I’m not exactly sure how it happened, but I ended up being included as part of the procession of the groom’s family as they entered the tent. Everyone was clapping, singing, and making loud, excited sounds that I can really only describe as “ai, ai, ai”. I did my best to join in. I tried to get out of the way as soon as the family reached the bride.
The bride was seated on a raised platform with two elderly female family members on either side. Brides are covered head to toe with a chitenge until the groom or his female family members “unveil” her. As the groom was quite late, I really hope that she wasn’t sitting there completely covered by this fabric for that long as the day was very hot. The groom and his female relatives presented money and gifts to the bride. The bride then presented gifts to her groom. Following this, the groom was able to leave.
|The bride under a chitenge. You can't see it, but she was wearing a very pretty dress and looked beautiful - you'll have to take my word for it.|
|Money gifts for the bride and groom.|
After the presentation of gifts, a female Reverend spoke and said a prayer and then another family member made what I can only describe as a lecture to the bride. She spoke for about 15 minutes and the theme of the lecture appeared to be along of the lines of the importance of keeping your home and staying traditional. There was mention that they shouldn’t be cooking only cabbage for dinner, but rather returning to the traditional foods.
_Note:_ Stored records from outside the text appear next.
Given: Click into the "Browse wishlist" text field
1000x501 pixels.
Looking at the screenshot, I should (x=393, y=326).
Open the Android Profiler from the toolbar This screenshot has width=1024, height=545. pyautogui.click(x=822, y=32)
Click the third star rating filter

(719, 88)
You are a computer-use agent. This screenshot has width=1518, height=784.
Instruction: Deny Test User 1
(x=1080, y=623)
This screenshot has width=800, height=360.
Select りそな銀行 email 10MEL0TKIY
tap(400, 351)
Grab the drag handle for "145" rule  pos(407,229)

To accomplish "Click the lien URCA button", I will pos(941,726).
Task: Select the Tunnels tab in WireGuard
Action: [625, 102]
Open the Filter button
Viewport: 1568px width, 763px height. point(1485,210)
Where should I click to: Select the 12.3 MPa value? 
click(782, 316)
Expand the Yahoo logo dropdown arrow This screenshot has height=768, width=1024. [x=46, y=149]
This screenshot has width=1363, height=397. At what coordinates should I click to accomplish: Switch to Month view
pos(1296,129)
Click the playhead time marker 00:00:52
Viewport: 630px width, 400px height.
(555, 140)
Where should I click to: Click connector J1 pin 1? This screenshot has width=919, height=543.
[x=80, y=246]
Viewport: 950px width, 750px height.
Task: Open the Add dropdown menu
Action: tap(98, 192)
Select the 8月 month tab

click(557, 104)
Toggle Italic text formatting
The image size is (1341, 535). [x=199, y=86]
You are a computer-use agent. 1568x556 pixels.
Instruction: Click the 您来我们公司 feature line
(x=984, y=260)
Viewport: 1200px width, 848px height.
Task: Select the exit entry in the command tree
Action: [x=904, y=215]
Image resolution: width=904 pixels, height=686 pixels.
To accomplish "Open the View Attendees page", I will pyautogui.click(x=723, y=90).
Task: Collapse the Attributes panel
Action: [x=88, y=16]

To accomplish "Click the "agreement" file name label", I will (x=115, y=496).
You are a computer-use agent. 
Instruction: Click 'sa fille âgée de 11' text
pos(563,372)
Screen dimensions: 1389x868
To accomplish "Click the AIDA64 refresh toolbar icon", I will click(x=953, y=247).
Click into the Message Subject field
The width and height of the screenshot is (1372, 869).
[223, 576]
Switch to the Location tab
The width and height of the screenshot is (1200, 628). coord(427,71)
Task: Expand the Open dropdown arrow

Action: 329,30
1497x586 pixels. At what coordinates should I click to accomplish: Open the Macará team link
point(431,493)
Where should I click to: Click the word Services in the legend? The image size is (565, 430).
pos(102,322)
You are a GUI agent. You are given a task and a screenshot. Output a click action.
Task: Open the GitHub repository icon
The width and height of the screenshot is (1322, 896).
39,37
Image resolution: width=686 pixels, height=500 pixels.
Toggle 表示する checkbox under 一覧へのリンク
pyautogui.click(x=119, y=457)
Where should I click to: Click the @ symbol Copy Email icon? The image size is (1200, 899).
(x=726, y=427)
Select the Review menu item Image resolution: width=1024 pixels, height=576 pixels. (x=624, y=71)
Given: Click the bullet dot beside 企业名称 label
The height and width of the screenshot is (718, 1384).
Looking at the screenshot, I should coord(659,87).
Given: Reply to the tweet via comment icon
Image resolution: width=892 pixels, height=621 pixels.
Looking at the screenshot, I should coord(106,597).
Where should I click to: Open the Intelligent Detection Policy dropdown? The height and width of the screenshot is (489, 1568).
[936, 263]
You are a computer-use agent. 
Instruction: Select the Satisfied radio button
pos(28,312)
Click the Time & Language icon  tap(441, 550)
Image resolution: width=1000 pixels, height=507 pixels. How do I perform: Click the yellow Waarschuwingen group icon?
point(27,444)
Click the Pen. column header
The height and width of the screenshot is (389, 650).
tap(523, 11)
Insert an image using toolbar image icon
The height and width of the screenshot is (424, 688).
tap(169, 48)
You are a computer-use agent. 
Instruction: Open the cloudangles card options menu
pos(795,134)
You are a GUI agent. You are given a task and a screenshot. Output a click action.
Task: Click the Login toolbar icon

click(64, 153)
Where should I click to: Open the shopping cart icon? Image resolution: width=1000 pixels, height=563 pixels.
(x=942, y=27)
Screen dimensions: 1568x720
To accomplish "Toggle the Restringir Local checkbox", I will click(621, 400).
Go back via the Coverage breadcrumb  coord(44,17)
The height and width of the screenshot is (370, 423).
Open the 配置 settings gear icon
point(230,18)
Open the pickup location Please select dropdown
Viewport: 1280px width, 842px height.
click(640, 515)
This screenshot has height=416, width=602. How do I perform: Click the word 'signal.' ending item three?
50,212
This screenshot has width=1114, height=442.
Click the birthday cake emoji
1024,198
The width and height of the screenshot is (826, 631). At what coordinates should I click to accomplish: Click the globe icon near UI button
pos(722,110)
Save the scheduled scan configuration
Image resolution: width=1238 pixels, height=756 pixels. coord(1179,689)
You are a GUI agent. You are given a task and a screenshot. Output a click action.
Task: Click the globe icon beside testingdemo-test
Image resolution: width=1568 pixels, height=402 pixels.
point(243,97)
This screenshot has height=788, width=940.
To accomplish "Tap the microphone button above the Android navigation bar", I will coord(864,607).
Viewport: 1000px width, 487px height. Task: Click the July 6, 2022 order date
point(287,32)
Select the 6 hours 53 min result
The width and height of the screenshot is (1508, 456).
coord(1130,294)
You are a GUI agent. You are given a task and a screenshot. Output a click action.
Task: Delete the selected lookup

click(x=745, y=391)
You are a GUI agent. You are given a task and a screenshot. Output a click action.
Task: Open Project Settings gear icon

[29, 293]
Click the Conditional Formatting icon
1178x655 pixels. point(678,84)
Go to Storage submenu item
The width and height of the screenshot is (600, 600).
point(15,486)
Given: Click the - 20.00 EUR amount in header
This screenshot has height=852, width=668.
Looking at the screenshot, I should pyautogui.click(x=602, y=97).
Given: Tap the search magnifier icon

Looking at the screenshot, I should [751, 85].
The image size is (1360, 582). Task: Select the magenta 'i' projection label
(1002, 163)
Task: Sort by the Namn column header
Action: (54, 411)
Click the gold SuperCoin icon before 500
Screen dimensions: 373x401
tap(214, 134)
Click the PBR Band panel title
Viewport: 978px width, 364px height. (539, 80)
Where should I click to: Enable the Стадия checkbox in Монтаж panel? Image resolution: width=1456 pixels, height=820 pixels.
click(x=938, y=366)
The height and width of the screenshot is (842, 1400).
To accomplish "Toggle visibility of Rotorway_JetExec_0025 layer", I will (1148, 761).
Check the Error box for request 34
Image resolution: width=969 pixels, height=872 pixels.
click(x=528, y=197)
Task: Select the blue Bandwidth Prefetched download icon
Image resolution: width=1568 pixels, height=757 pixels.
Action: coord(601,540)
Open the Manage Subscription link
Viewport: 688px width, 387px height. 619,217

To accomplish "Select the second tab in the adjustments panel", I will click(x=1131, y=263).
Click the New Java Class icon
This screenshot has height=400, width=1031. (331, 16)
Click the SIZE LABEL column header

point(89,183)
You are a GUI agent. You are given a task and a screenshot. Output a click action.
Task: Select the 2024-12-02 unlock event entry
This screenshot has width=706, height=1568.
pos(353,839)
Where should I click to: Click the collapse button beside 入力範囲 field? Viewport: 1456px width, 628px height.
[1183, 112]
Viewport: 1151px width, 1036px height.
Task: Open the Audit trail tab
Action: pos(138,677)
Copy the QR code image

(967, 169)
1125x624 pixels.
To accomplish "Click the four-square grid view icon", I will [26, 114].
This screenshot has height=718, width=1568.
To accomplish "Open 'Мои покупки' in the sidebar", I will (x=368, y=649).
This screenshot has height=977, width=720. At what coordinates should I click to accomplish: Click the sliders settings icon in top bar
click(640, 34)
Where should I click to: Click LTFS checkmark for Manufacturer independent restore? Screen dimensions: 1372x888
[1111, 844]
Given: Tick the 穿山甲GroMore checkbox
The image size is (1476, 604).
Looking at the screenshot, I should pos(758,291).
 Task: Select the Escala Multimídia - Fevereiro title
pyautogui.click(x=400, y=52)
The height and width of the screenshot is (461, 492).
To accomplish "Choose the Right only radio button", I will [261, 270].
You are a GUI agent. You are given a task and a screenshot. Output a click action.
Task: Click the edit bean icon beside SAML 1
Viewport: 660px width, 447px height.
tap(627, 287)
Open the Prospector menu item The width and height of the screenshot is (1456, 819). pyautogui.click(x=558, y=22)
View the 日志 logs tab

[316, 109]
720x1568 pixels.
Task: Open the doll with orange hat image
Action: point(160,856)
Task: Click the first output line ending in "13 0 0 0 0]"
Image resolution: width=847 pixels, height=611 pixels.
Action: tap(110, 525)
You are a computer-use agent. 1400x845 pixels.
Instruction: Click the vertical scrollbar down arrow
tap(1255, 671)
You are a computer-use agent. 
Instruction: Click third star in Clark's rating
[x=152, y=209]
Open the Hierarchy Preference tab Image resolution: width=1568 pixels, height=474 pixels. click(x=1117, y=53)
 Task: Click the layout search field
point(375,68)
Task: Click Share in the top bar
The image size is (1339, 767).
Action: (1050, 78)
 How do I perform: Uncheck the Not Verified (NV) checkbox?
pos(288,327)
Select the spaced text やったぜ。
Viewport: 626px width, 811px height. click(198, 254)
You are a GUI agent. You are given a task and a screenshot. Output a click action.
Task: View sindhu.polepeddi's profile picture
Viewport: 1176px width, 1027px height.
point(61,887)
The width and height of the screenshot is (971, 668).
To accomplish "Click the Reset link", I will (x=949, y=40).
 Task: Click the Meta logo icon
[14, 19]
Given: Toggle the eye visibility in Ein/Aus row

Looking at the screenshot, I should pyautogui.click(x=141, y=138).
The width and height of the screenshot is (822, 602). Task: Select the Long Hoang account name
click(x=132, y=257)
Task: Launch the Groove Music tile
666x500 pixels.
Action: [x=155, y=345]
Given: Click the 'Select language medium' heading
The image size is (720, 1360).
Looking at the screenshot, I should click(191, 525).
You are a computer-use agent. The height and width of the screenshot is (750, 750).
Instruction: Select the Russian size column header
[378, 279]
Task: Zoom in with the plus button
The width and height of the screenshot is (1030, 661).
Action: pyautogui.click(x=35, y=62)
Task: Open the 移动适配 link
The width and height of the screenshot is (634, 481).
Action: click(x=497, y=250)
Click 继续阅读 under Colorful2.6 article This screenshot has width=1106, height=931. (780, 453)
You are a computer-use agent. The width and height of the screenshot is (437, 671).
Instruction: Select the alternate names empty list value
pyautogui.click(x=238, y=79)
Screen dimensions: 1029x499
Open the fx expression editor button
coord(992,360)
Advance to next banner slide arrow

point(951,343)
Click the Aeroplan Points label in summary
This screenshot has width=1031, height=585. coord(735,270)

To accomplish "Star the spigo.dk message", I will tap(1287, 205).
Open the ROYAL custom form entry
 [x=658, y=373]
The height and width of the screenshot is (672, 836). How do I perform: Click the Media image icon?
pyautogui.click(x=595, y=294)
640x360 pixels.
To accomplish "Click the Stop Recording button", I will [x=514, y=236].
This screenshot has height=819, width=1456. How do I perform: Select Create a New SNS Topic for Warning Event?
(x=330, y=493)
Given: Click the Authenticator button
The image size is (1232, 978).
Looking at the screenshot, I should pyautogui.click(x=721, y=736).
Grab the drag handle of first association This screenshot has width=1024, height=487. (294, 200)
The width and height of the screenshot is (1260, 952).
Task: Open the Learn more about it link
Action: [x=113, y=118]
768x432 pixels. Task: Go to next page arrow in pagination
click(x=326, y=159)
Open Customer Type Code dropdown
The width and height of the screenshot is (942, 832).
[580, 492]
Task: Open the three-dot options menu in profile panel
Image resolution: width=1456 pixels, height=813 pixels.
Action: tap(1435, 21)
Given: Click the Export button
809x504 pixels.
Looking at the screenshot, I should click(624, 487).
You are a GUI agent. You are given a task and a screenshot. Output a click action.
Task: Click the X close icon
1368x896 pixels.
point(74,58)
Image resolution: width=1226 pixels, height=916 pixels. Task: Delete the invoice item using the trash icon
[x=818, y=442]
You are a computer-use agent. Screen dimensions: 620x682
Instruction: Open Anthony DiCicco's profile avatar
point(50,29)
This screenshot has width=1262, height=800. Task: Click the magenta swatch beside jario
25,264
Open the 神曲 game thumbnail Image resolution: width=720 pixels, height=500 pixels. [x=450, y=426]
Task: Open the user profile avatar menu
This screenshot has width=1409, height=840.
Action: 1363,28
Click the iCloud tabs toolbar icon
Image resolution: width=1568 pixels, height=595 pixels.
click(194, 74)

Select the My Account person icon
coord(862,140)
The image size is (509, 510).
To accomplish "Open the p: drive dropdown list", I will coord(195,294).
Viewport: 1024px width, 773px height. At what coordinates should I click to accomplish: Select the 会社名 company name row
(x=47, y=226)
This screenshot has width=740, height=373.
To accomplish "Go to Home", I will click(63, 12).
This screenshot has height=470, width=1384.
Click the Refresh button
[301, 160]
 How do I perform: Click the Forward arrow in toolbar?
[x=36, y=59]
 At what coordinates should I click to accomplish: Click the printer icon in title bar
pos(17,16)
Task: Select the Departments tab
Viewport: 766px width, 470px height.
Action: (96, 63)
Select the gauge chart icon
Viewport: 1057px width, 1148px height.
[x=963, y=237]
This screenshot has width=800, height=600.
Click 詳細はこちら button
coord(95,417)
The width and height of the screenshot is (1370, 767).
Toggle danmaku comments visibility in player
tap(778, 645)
There were a lot of “amens” from the older women in the audience when this was said.
I also learned about some other wedding traditions from Mwanida. It was so interesting learning about the different events. The groom also gets his own special event where the female members of the bride’s family cook for the groom’s family. This is another big event with lots of people and I can imagine a lot of work for the bride’s family. Interestingly, the bride has to take lessons prior to her wedding. These lessons are given by friends of the bride’s mother. Topics include cooking, keeping the home, and (shockingly) how to sexually pleasure your husband! I had a hard time imagining my mom’s friends giving me this lesson. I just couldn’t picture sitting down with Marilyn, Marjorie, Cathy, and Irene over coffee and going over in detail what I should be doing in the bedroom. I asked Mwanida if the groom had to have similar lessons (it’s only fair really). She said that at this time, grooms didn’t have to have go through these lessons (I guess, men already know it all – please note my sarcasm), but she had heard this topic being discussed on the radio the other day. I guess there’s some talk of guys having pre-wedding lessons as well as it’s felt to create an unbalance in the relationship with only the women having lessons. Then once the bride has completed her lessons, there is another event in which she has to demonstrate what she has learned to the female members of the groom’s family. Mwanida described her event which apparently involved some sort of erotic dancing on her part in only a bra and what she described as “what Jesus wore” – I think she meant a loin cloth, but I’m not sure. I have to say that I was thankful that in Canada the bride’s embarrassment is kept to the bachelorette party in which there tends to only be friends of the same age. I asked Mwanida’s sister, Chi Chi, who was also at the party, whether she wouldn’t have found it better (read - easier, less embarrassing) to talk with friends her own age about sex. She looked at me like I was crazy and then said that she really wouldn’t have considered it as her mom’s friends at around 60 years of age had so much more experience. I guess that is true, still, I don’t think I’ll be calling up Marilyn or Cathy any time soon for advice.
All in all, it was a fantastic event. It was so much fun to hang out with some new friends, enjoy some good food, and savor the new experiences.